Nuestro coche siempre tiene sed. Y su agua cada vez es más cara. Pensar en una tarjeta de crédito que nos alivie ese gasto puede ser una buena opción.

Nuestro coche siempre tiene sed. Y su agua cada vez es más cara. Pensar en una tarjeta de crédito que nos alivie ese gasto puede ser una buena opción.

En España dicen que hay más coches que habitantes, o casi, y también dicen que el precio de la gasolina está marcando máximos históricos, y eso sí que no necesita de mayores comprobaciones. Quizá por eso cada vez más bancos se lanzan a la conquista del cliente con tarjetas de crédito que ofrecen suculentos descuentos a la hora de llenar el depósito, una idea que ya es un clásico. Veamos qué opciones hay según el propietario de la gasolinera.
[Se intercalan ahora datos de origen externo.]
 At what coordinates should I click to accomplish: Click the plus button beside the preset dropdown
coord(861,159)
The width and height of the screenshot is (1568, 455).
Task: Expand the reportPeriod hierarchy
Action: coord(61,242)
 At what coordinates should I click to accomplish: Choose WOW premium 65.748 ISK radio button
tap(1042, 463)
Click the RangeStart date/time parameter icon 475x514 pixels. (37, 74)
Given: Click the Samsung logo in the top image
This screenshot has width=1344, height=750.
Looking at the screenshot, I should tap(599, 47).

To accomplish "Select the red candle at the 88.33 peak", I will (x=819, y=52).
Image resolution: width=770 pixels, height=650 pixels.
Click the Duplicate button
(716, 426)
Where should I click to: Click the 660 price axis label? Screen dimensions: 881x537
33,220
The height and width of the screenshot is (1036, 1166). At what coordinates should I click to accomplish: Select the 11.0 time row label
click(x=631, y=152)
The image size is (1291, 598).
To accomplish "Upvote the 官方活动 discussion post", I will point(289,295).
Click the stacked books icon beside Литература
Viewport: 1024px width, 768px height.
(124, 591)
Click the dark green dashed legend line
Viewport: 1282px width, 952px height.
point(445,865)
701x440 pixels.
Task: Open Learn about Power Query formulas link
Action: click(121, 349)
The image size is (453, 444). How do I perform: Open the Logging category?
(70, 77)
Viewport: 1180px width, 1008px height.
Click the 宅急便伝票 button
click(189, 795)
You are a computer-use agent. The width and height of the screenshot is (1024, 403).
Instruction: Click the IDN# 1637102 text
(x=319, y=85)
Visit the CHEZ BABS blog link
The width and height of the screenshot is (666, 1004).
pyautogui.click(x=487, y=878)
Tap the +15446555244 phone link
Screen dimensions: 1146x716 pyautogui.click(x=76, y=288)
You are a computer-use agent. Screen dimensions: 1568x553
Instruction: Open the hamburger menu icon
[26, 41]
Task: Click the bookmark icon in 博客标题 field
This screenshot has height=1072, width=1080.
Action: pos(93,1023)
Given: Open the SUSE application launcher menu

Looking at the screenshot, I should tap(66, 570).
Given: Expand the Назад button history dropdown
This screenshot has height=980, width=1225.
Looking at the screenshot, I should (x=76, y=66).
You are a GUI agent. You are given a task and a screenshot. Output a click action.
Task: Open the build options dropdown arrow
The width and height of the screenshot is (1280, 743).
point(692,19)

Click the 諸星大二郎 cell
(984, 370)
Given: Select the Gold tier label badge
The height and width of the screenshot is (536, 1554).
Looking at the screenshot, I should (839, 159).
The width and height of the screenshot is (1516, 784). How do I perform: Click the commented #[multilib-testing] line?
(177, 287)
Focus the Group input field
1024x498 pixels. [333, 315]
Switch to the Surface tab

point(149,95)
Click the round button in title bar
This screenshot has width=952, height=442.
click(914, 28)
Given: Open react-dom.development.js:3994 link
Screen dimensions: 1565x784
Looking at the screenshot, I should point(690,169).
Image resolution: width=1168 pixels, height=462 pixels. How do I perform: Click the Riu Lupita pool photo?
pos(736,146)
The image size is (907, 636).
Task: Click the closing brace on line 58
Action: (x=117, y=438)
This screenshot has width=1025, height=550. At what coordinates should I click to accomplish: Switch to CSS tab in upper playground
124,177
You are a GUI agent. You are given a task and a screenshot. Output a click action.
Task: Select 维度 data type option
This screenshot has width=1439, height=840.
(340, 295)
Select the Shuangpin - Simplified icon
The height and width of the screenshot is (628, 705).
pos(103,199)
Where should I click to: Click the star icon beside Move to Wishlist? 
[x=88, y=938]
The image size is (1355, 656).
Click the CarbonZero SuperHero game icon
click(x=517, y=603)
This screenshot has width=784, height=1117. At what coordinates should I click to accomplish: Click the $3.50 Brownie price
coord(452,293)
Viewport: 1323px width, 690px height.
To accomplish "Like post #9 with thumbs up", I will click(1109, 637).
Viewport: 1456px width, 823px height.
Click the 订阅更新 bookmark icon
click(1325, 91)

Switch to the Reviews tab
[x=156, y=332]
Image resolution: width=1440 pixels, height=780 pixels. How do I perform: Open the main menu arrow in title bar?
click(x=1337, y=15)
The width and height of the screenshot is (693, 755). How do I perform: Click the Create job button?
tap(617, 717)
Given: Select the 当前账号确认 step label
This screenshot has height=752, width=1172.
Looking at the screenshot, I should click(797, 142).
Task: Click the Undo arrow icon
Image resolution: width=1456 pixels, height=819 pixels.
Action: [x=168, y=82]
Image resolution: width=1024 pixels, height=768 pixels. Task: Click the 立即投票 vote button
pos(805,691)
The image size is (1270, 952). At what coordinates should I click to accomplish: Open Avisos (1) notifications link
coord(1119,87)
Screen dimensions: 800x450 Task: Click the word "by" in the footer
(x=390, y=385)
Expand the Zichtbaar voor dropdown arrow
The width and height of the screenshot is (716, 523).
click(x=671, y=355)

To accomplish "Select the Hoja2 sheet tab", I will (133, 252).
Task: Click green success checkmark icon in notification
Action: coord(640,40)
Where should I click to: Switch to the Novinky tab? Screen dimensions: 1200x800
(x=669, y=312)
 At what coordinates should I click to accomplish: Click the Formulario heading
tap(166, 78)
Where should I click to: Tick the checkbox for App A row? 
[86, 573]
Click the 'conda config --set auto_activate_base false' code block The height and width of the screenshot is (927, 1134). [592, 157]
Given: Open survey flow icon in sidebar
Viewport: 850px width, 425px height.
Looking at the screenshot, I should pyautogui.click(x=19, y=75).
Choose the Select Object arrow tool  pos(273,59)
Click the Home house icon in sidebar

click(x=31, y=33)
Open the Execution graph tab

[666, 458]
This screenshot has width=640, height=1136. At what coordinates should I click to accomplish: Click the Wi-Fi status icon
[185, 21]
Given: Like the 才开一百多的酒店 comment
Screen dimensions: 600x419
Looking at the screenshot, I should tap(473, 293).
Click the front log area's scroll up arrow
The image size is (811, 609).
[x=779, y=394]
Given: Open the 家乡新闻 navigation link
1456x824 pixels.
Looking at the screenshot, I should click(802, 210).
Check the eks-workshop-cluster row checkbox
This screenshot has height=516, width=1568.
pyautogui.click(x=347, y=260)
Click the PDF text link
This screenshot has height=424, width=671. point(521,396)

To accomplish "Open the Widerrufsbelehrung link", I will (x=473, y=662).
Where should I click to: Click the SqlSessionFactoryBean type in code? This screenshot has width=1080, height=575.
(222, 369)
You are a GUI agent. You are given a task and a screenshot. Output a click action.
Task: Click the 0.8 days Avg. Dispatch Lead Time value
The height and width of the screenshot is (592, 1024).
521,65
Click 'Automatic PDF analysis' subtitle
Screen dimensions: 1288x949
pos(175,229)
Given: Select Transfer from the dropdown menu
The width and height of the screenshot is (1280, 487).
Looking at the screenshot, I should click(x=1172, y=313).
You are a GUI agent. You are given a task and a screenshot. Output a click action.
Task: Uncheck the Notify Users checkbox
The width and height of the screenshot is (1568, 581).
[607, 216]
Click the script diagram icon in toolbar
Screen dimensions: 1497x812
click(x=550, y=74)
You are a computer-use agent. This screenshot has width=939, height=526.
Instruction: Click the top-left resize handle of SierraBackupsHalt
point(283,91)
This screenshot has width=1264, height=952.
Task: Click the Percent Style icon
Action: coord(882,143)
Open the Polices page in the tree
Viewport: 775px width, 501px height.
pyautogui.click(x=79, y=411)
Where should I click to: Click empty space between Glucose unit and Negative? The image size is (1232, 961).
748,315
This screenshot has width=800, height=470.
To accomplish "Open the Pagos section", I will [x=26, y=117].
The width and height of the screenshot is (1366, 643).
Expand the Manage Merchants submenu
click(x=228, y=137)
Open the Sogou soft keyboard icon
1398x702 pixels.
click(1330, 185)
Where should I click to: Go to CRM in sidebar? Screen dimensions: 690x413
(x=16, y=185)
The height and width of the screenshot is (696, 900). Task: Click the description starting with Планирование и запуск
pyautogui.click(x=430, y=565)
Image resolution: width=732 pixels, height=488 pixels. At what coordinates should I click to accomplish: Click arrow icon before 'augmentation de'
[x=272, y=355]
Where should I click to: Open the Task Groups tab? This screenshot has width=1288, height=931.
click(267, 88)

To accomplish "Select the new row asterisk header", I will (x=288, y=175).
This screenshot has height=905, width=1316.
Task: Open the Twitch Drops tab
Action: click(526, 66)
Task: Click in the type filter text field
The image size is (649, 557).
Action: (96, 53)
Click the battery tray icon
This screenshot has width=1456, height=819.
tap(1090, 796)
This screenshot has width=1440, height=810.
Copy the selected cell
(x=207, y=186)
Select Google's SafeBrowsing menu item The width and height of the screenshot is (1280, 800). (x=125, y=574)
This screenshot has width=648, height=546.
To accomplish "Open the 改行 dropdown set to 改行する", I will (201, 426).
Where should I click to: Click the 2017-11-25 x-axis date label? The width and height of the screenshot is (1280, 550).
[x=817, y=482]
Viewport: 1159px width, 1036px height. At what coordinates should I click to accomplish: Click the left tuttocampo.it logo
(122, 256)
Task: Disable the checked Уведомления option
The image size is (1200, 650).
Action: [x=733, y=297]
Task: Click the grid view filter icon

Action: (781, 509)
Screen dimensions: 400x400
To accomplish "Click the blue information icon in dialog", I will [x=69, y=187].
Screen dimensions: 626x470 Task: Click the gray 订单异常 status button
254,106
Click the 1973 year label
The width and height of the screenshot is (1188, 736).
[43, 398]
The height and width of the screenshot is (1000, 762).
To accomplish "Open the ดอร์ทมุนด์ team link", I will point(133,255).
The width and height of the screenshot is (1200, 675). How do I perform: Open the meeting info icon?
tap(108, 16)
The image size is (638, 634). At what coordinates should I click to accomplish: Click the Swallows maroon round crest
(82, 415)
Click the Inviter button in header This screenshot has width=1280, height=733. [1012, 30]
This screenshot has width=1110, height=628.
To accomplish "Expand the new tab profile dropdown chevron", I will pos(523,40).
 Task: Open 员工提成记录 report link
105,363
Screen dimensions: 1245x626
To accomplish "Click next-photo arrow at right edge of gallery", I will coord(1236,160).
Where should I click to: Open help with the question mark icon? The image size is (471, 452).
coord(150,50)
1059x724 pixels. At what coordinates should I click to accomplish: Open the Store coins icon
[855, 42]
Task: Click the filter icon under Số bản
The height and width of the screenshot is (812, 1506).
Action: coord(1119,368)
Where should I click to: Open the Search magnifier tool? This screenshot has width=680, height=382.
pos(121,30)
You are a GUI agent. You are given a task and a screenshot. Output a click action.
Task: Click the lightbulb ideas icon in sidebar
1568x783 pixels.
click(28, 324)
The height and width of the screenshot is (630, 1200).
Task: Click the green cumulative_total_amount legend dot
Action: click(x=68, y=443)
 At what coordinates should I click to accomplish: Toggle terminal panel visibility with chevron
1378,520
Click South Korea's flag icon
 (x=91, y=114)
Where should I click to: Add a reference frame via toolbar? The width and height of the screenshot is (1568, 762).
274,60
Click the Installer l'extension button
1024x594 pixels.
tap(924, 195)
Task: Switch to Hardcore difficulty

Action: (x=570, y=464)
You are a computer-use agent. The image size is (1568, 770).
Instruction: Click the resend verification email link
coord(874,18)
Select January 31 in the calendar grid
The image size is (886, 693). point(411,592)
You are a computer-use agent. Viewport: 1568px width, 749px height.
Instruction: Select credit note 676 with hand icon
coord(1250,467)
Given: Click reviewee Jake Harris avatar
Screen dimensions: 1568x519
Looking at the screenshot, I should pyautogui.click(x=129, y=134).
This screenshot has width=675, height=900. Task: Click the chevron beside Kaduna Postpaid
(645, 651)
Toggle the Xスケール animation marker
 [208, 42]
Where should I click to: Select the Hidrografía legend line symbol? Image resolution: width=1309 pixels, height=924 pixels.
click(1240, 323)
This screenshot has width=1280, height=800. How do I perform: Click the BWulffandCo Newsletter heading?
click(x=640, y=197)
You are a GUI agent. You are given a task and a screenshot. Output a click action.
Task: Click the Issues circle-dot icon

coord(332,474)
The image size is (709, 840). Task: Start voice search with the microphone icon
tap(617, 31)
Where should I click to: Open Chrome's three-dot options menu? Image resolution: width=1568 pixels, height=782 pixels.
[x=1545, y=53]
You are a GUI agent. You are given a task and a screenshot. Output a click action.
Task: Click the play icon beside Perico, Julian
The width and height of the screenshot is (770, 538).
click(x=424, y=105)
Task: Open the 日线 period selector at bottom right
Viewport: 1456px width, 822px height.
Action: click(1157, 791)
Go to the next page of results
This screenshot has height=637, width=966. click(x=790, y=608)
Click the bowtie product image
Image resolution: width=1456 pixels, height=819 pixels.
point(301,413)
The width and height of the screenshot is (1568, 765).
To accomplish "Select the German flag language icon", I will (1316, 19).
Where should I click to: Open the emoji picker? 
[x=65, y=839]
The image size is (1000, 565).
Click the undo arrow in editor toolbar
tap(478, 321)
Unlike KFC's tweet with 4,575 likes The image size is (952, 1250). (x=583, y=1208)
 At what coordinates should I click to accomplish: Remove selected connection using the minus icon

  • El último lanzamiento, la tarjeta Marc Márquez de Caixa Catalunya, ha roto el mercado con un descuento del 3% en todas las compras que hagamos durante las semanas en que Marc Máquez, piloto de motos, gane su Gran Premio. Es quizá el joven más prometedor del motociclismo español, que ya es decir, así que parece una apuesta segura el gastar para que luego nos devuelvan parte de la compra. Ganará varias carreras seguro. Pero a lo que íbamos: un 3% de descuento al repostar en cualquier estación BP está asegurado. Y es una tarjeta gratuita el primer año.
  • ING: con cualquiera de sus tarjetas, siempre grauitas, un 3% de descuento en estaciones GALP y un 2% en estaciones BP.
  • Tarjeta Repsol Máxima: 2% de descuento en gasolina de estaciones Repsol, Campsa y Petronor, 5% de descuento en las tiendas de sus gasolineras y un 3% en productos Premium para el coche. Sus condiciones dependen de la entidad que nos la expida.
  • Tarjeta Visa Cepsa: 5% de descuento en estaciones de servicio Cepsa y 1% eb el resto de estaciones de servicio del país. Sus condiciones dependen de la entidad que nos la expida.
  • Tarjeta Visa Open: solo un 2% de descuento en combustible, pero en cualquier estación de servicio, sea de la marca que sea.

Vistos los números, ahora solo queda echar cuentas de lo que nos ahorraríamos y ver si nos compensa cambiar de tarjeta de crédito. Y por supuesto fijarnos en la marca en la que normalmente repostamos, pues será el dato que nos haga decantarnos por una u otra tarjeta.